◆ **O que fazer**:
**1.** Traduza para o inglês a seguinte frase do texto da página: "A obra, contudo, foi considerada inviável economicamente e de grande impacto à natureza."
**2.** Segundo o texto da página, qual seria a extensão do alargamento da calha entre a Fazenda Brasil e a Vila Zulmira?

━━━━━ Texto da página

Outros estudos sugerem duplicações já em Porto Vitória. A primeira prevê uma duplicação na Colônia Amazonas, com a escavação de um canal de cerca de 3,6km, custando cerca de R$ 170 milhões em valores atuais, resultando em uma diminuição de 25cm no nível da enchente de 1983. 

Também foi sugerida a duplicação entre a curva da ressaca e Porto Vitória, com escavação de cerca 3,65km com diminuição de 28cm no nível da enchente de 1983. O custo da obra seria de cerca de R$ 158,1 milhões em valores atuais.  


Alargamento na calha principal do rio

Estudos também já sugeriram escavações para alargar a calha do rio. Duas propostas foram feitas. A primeira seria o alargamento em 50m entre a Fazenda Brasil e a Vila Zulmira, numa extensão de 10,3km. Obra poderia rebaixar o nível da enchente de 1983 em 41cm e custaria cerca de R$ 58,4 milhões em valores atuais. 

A segunda prevê alargamento de 50m no trecho do rio entre a Ressaca e São Nicolau, numa extensão de 7km, resultando em um rebaixamento de 21cm na cheia de 1983. O custo da obra seria de cerca de R$ 108 milhões em valores atualizados. 


E as corredeiras de Porto Vitória?

Os estudos realizados por Magna Engenharia, Jica e Tucci e Villanueva analisaram a possibilidade da retirada das corredeiras de Porto Vitória. A obra, contudo, foi considerada inviável economicamente e de grande impacto à natureza. Tucci e Villanueva inclusive apontaram a chance de esse tipo de obra gerar processos erosivos incontroláveis, afetando as cidades de União da Vitória e Porto Vitória. 

“Alguns estudos e projetos falam que as corredeiras de Porto Vitória seguram a água, e isso é fato. Agora, o que fazer, quem vai dizer é a engenharia. Como fazer, quem vai dizer é a engenharia”, comenta o professor Paulo. “Nós temos que trabalhar, unir forças e não ficar um debatendo com o outro. Temos que unir forças para fazer com que essa água escoe mais rapidamente entre União da Vitória e Porto Vitória”, completa.

━━━━━━━━━━
━━━━━ Dados coletados

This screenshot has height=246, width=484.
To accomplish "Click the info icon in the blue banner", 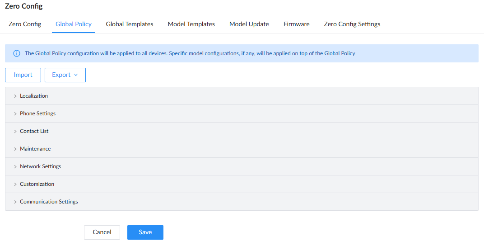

━━━━━━━━━━

◆ **Respostas**:
**1.** The project, however, was considered economically unfeasible and to have a major impact on nature.

**2.** 10,3 km.